The United Arab Emirates introduced basic health insurance for all uninsured domestic and private sector workers in the nation. The plan is scheduled to launch on January 1. The plan will provide employees in Sharjah, Ajman, Umm Al Quwain, Ras Al Khaimah, and Fujairah with the same mandatory health insurance coverage that is currently available in Abu Dhabi and Dubai.
The ministry is spearheading the plan in collaboration with the Ministry of Health and Prevention, the Federal Authority for Identity, Citizenship, Customs, and Port Security, and several insurance providers.
Cost and Working of the Scheme:
In order to issue or renew residency permits, employers must purchase the new health insurance policy.
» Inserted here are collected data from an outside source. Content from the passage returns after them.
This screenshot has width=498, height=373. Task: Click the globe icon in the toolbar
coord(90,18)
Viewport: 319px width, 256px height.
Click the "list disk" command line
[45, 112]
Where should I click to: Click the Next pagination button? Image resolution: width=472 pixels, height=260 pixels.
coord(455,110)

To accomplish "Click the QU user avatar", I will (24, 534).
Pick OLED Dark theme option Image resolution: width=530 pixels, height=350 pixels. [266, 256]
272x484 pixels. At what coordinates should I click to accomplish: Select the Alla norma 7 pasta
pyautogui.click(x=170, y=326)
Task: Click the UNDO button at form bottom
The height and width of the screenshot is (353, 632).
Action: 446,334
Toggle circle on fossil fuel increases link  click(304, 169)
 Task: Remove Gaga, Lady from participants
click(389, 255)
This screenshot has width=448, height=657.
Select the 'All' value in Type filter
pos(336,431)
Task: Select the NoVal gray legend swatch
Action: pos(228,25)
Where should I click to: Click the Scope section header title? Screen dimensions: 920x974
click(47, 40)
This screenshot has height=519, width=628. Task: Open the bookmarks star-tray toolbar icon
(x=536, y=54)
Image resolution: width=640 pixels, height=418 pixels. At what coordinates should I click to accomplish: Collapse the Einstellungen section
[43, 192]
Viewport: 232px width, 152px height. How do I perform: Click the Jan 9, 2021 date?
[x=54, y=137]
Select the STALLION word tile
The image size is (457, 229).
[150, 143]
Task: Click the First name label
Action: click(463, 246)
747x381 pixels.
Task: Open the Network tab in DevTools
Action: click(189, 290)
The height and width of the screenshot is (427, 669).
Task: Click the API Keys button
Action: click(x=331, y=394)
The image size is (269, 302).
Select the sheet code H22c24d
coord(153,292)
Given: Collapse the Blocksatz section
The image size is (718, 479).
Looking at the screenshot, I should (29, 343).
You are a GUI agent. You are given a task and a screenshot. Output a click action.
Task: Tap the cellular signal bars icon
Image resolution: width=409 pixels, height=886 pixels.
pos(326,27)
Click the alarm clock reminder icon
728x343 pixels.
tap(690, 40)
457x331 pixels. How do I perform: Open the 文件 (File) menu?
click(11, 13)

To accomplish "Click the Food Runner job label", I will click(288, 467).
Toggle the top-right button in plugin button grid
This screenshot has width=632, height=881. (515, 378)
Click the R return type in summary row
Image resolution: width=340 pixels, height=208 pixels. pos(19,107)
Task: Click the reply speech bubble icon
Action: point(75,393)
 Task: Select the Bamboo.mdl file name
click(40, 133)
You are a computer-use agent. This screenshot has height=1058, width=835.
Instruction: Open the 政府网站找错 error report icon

Employees whose work permits were issued prior to January 1, 2024, and are still in effect are exempt from the requirement; it will only be enforced when their residency permits are up for renewal. Employers can buy the new insurance package through the DubaiCare Network or any other product from approved insurance companies starting on January 1. These channels include the Insurance Pool website and smart application, as well as business service centres located throughout the nation.
- The duration of the insurance policy is two years. If the visa is cancelled, the second-year premium may be reimbursed.
- For employees with chronic illnesses, the basic insurance package has no waiting period and costs Dh320 ($87) annually.
- People under the age of 64 are covered, but those over 64 need to fill out a medical disclosure form and include current medical records.
- For inpatient care—patients in the hospital for treatment or surgery—the package covers treatment costs with a 20% co-payment.
- The insured individual pays a maximum of Dh500 per visit, with a Dh1,000 annual cap that includes prescription drugs.
- The insurance provider pays for all treatment expenses over these caps.
- Patients who need outpatient care, such as visits to the doctor, diagnostic tests, or minor procedures that don’t require a hospital stay, have a 25% co-payment, with the insured paying no more than Dh100 per visit.
- For follow-up appointments for the same condition within seven days, there is no co-payment needed. However, co-payments for prescription drugs are limited to 30%, with a Dh1,500 annual cap.
Forty-six clinics and medical centres, forty-five pharmacies, and seven hospitals comprise the health insurance network. As stated in the insurance policy, dependents of the employee’s family may be eligible for the same benefits and rates.